Тайноведческий опыт, обретенный паломником и послушником за время пребывания в Индии, явным образом сказался в последующих трудах ученого и писателя. О духовном масштабе события свидетельствует библиография: "Эссе о происхождении индийской мистики", "Йога. Бессмертие и свобода", "Патанджали и йога", а также прозаические произведения: "Майтрейи", "Серампорские ночи", "Загадка доктора Хонигбергера".

Перед войной Элиаде навсегда оставляет Румынию, чтобы, спустя многие годы перебравшись за океан, уже до кона жизни обосноваться в Чикаго, где вместе со своим другом и единомышленником Анандой Кумарасвами он создает знаменитую "Чикагскую Мифологическую Школу". Снискавшие ему всемирную славу ученые труды, написанные по-английски и по-французски, в совокупности составляют метафизическую систему, не в гегелевском, а в геноновском смысле слова. И если представить некую вымышленную карту, отображающую перемещения души в символическом измерении мира, то его земная родина, Румыния, куда ему не довелось возвратиться въяве и куда он возвращался не раз зыбкой стезею сна, оказалась бы своего рода Итакой, отправным пунктом странствия к духовному полюсу, в Индию, ставшую географически достижимым доминионом страны стран, священной Шамбалы. Свидетельством этого паломничества стала проза, целиком написанная по-румынски, "на языке сновидений", по признанию самого Элиаде. Тут впервые возникает тема зеркальности,"двойничества".

Как и многие другие художественные произведения Элиаде, рассказ "Пелерина", о котором пойдет речь, является как бы зеркальным складнем, вторая створка которого - мир символов, мир истинной реальности, а первая - его искаженное отражение в обыденном сознании, образ образа, регрессирующий к небытию. При знакомстве с "Пелериной" поначалу кажется, будто читаешь диссидентскую прозу с региональным привкусом. В пространстве, замкнутом ключами Кафки, мелькают детали коммунистического быта. Персонажи обмениваются банальными, ничего не значащими репликами - кто бы мог подумать, что каждая из них тщательно обдумана и выверена, наделена глубоким символическим смыслом?

Элиаде относится к художникам, в совершенстве владеющим материалом, и потому его обращение к Кафке следует считать обдуманным приемом, оправданным преемством самого материала. Лабиринт, где плутают, не находя выхода, кафкианские персонажи, сродни Бухаресту, в декорациях которого разворачивается действие "Пелерины". И хотя с Румынией (под редакцией Чаушеску) Элиаде был знаком разве что по газетным заметкам и впечатлениям вернувшихся оттуда друзей, тем более удивительно, что, насыщенный многими легко узнаваемыми деталями, рассказ читается как абсолютно реалистический. С той поправкой, что это - портрет эпохи, когда "кафка уже сделалась былью", как в свое время каламбурил один удачливый советский щелкопер.

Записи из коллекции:
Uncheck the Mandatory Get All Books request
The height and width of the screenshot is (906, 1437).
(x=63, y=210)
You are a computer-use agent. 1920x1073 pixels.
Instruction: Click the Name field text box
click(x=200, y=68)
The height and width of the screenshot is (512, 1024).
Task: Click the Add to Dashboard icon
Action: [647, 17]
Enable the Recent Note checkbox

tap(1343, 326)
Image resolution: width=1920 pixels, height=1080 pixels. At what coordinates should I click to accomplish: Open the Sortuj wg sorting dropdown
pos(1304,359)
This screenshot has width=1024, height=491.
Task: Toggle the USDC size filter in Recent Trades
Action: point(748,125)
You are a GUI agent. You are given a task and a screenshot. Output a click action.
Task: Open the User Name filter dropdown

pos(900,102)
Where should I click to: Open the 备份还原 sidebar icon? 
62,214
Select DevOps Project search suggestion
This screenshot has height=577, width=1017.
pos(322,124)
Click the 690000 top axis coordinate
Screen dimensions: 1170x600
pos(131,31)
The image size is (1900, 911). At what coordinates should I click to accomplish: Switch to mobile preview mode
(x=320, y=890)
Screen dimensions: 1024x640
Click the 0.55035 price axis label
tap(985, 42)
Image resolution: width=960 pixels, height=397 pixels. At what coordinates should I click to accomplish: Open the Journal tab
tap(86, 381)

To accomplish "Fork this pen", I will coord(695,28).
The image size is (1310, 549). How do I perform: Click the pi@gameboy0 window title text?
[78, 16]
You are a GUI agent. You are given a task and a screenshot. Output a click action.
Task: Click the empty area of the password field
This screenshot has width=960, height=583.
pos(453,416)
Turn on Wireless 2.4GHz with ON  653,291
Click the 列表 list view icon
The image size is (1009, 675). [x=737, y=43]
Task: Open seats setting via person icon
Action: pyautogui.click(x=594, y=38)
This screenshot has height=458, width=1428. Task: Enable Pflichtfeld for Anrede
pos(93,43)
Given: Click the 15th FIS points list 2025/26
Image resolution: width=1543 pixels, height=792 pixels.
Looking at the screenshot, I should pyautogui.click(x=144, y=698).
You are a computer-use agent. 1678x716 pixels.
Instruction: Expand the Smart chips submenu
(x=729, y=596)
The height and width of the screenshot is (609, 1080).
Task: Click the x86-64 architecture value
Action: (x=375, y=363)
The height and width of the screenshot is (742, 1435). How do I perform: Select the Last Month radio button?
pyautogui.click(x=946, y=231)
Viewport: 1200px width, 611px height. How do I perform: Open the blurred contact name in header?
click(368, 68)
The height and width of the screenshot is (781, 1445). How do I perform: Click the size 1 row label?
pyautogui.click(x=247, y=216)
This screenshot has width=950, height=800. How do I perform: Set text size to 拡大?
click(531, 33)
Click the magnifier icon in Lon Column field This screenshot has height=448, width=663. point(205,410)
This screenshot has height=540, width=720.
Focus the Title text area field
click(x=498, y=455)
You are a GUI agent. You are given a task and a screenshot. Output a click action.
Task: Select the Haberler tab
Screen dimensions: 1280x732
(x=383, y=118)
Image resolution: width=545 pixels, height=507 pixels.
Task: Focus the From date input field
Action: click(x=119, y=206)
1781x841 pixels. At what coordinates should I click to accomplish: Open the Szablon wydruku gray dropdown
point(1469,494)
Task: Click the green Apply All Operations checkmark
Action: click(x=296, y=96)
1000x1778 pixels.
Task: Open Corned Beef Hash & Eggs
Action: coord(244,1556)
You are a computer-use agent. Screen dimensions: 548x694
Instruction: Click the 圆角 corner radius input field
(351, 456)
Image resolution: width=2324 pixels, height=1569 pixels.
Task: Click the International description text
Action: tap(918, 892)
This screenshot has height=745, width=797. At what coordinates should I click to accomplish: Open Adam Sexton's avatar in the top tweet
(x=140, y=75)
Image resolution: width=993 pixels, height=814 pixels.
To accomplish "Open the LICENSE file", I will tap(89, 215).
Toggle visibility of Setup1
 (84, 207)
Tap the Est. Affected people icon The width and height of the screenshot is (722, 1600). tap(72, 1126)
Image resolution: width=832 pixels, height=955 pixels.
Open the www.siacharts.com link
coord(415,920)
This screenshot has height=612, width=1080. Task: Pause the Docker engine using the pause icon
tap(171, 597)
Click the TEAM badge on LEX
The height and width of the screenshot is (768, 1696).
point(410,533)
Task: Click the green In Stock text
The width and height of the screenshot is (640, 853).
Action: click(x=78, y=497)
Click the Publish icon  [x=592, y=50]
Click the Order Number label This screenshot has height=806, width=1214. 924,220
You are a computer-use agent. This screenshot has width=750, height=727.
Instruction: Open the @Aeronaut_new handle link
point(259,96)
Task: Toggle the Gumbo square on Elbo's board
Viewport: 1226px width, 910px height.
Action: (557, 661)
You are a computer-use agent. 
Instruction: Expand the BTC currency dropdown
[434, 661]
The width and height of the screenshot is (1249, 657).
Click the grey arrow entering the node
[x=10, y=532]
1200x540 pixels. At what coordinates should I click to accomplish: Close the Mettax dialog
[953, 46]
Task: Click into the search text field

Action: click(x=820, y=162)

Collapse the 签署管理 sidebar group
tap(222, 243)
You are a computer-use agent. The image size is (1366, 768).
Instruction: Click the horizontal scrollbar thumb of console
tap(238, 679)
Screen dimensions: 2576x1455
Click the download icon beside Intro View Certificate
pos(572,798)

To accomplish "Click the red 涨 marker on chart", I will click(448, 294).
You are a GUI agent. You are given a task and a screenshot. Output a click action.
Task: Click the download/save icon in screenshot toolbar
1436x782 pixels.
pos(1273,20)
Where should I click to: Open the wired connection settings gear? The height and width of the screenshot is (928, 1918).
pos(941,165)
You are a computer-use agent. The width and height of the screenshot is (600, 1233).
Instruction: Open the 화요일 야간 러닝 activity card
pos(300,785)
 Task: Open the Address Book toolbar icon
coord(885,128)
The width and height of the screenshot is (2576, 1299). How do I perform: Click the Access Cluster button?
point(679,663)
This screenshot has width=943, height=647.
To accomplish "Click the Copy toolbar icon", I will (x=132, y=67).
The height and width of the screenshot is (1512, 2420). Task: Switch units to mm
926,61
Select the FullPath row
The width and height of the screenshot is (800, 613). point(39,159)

ПРЕДЛАГАЕМОЕ ЗАДАНИЕ 1 >>
Перечислите все названия трудов, приведенные в тексте об Элиаде в предложении, которое начинается словами «О духовном масштабе события свидетельствует библиография».
ПРЕДЛАГАЕМОЕ ЗАДАНИЕ 2 >>
Продублируйте без изменений фрагмент текста об Элиаде, начиная со слов «Элиаде относится к» и заканчивая словами «удачливый советский щелкопер.».

ПОЛНЫЙ ОТВЕТ 1 >>
1. «Эссе о происхождении индийской мистики»
2. «Йога. Бессмертие и свобода»
3. «Патанджали и йога»
4. «Майтрейи»
5. «Серампорские ночи»
6. «Загадка доктора Хонигбергера»

ПОЛНЫЙ ОТВЕТ 2 >>
Элиаде относится к художникам, в совершенстве владеющим материалом, и потому его обращение к Кафке следует считать обдуманным приемом, оправданным преемством самого материала. Лабиринт, где плутают, не находя выхода, кафкианские персонажи, сродни Бухаресту, в декорациях которого разворачивается действие "Пелерины". И хотя с Румынией (под редакцией Чаушеску) Элиаде был знаком разве что по газетным заметкам и впечатлениям вернувшихся оттуда друзей, тем более удивительно, что, насыщенный многими легко узнаваемыми деталями, рассказ читается как абсолютно реалистический. С той поправкой, что это - портрет эпохи, когда "кафка уже сделалась былью", как в свое время каламбурил один удачливый советский щелкопер.